# Task details
Return all of the lines below exactly as they are.

[Pixel coordinate grounding data]
=-=-=-=-=

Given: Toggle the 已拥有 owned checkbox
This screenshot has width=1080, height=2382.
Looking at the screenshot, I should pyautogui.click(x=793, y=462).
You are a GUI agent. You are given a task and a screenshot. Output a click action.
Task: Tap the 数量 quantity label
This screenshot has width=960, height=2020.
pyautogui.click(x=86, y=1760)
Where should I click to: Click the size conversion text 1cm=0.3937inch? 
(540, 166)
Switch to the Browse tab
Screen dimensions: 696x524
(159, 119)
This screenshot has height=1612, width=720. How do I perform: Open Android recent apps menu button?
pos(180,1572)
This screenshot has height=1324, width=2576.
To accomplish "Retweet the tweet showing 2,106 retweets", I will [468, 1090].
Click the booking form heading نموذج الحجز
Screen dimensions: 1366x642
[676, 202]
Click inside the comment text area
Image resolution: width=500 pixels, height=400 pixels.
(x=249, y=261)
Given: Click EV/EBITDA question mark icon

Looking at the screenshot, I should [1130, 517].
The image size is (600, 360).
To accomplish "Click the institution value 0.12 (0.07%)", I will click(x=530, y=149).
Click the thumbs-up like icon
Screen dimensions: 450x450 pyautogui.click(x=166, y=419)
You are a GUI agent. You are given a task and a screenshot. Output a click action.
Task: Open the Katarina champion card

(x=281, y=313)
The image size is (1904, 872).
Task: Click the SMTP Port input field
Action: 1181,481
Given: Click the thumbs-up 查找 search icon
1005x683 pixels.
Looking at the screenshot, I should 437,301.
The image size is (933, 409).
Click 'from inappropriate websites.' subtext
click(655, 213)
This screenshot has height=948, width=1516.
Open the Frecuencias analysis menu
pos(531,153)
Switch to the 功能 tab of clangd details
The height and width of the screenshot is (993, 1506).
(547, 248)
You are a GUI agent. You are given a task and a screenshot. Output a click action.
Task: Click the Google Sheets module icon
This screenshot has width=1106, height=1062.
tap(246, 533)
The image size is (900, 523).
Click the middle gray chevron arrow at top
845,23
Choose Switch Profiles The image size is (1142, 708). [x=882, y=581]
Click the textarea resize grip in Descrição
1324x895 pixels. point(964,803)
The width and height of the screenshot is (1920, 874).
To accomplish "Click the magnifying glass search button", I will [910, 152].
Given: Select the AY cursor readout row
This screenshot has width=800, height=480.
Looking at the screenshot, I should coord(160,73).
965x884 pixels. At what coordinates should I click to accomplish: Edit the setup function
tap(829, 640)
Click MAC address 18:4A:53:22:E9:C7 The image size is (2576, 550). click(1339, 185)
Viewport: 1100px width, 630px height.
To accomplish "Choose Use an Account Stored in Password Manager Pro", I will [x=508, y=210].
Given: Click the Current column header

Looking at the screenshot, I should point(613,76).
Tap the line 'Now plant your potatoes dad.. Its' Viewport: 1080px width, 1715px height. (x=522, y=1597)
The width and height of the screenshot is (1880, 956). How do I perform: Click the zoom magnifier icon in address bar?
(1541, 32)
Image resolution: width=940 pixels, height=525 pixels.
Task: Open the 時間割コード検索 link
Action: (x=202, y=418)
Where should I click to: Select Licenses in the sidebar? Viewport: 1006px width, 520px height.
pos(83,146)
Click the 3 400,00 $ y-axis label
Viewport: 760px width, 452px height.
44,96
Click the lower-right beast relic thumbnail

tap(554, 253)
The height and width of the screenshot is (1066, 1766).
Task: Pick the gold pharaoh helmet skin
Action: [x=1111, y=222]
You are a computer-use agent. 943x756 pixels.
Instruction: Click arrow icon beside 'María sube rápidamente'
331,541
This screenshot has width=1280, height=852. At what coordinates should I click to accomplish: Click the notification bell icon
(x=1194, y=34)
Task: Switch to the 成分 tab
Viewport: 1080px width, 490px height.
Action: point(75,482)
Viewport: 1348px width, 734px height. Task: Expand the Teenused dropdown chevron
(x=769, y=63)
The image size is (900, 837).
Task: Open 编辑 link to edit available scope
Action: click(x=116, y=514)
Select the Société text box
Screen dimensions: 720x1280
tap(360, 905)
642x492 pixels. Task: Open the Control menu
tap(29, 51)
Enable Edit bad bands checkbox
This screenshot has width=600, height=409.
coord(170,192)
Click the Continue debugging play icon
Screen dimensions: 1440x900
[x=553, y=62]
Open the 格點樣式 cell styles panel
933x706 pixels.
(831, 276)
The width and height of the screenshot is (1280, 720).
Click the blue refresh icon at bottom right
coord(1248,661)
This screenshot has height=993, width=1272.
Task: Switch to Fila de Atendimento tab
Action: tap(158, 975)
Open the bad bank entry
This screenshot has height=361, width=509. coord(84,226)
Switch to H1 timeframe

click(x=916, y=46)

=-=-=-=-=

# Task response
Given: Toggle the 已拥有 owned checkbox
This screenshot has width=1080, height=2382.
Looking at the screenshot, I should pyautogui.click(x=793, y=462).
You are a GUI agent. You are given a task and a screenshot. Output a click action.
Task: Tap the 数量 quantity label
This screenshot has width=960, height=2020.
pyautogui.click(x=86, y=1760)
Where should I click to: Click the size conversion text 1cm=0.3937inch? 
(540, 166)
Switch to the Browse tab
Screen dimensions: 696x524
(159, 119)
This screenshot has height=1612, width=720. How do I perform: Open Android recent apps menu button?
pos(180,1572)
This screenshot has height=1324, width=2576.
To accomplish "Retweet the tweet showing 2,106 retweets", I will [468, 1090].
Click the booking form heading نموذج الحجز
Screen dimensions: 1366x642
[676, 202]
Click inside the comment text area
Image resolution: width=500 pixels, height=400 pixels.
(x=249, y=261)
Given: Click EV/EBITDA question mark icon

Looking at the screenshot, I should [1130, 517].
The image size is (600, 360).
To accomplish "Click the institution value 0.12 (0.07%)", I will click(x=530, y=149).
Click the thumbs-up like icon
Screen dimensions: 450x450 pyautogui.click(x=166, y=419)
You are a GUI agent. You are given a task and a screenshot. Output a click action.
Task: Open the Katarina champion card

(x=281, y=313)
The image size is (1904, 872).
Task: Click the SMTP Port input field
Action: 1181,481
Given: Click the thumbs-up 查找 search icon
1005x683 pixels.
Looking at the screenshot, I should 437,301.
The image size is (933, 409).
Click 'from inappropriate websites.' subtext
click(655, 213)
This screenshot has height=948, width=1516.
Open the Frecuencias analysis menu
pos(531,153)
Switch to the 功能 tab of clangd details
The height and width of the screenshot is (993, 1506).
(547, 248)
You are a GUI agent. You are given a task and a screenshot. Output a click action.
Task: Click the Google Sheets module icon
This screenshot has width=1106, height=1062.
tap(246, 533)
The image size is (900, 523).
Click the middle gray chevron arrow at top
845,23
Choose Switch Profiles The image size is (1142, 708). [x=882, y=581]
Click the textarea resize grip in Descrição
1324x895 pixels. point(964,803)
The width and height of the screenshot is (1920, 874).
To accomplish "Click the magnifying glass search button", I will [910, 152].
Given: Select the AY cursor readout row
This screenshot has width=800, height=480.
Looking at the screenshot, I should coord(160,73).
965x884 pixels. At what coordinates should I click to accomplish: Edit the setup function
tap(829, 640)
Click MAC address 18:4A:53:22:E9:C7 The image size is (2576, 550). click(1339, 185)
Viewport: 1100px width, 630px height.
To accomplish "Choose Use an Account Stored in Password Manager Pro", I will [x=508, y=210].
Given: Click the Current column header

Looking at the screenshot, I should point(613,76).
Tap the line 'Now plant your potatoes dad.. Its' Viewport: 1080px width, 1715px height. (x=522, y=1597)
The width and height of the screenshot is (1880, 956). How do I perform: Click the zoom magnifier icon in address bar?
(1541, 32)
Image resolution: width=940 pixels, height=525 pixels.
Task: Open the 時間割コード検索 link
Action: (x=202, y=418)
Where should I click to: Select Licenses in the sidebar? Viewport: 1006px width, 520px height.
pos(83,146)
Click the 3 400,00 $ y-axis label
Viewport: 760px width, 452px height.
44,96
Click the lower-right beast relic thumbnail

tap(554, 253)
The height and width of the screenshot is (1066, 1766).
Task: Pick the gold pharaoh helmet skin
Action: [x=1111, y=222]
You are a computer-use agent. 943x756 pixels.
Instruction: Click arrow icon beside 'María sube rápidamente'
331,541
This screenshot has width=1280, height=852. At what coordinates should I click to accomplish: Click the notification bell icon
(x=1194, y=34)
Task: Switch to the 成分 tab
Viewport: 1080px width, 490px height.
Action: point(75,482)
Viewport: 1348px width, 734px height. Task: Expand the Teenused dropdown chevron
(x=769, y=63)
The image size is (900, 837).
Task: Open 编辑 link to edit available scope
Action: click(x=116, y=514)
Select the Société text box
Screen dimensions: 720x1280
tap(360, 905)
642x492 pixels. Task: Open the Control menu
tap(29, 51)
Enable Edit bad bands checkbox
This screenshot has width=600, height=409.
coord(170,192)
Click the Continue debugging play icon
Screen dimensions: 1440x900
[x=553, y=62]
Open the 格點樣式 cell styles panel
933x706 pixels.
(831, 276)
The width and height of the screenshot is (1280, 720).
Click the blue refresh icon at bottom right
coord(1248,661)
This screenshot has height=993, width=1272.
Task: Switch to Fila de Atendimento tab
Action: tap(158, 975)
Open the bad bank entry
This screenshot has height=361, width=509. coord(84,226)
Switch to H1 timeframe

click(x=916, y=46)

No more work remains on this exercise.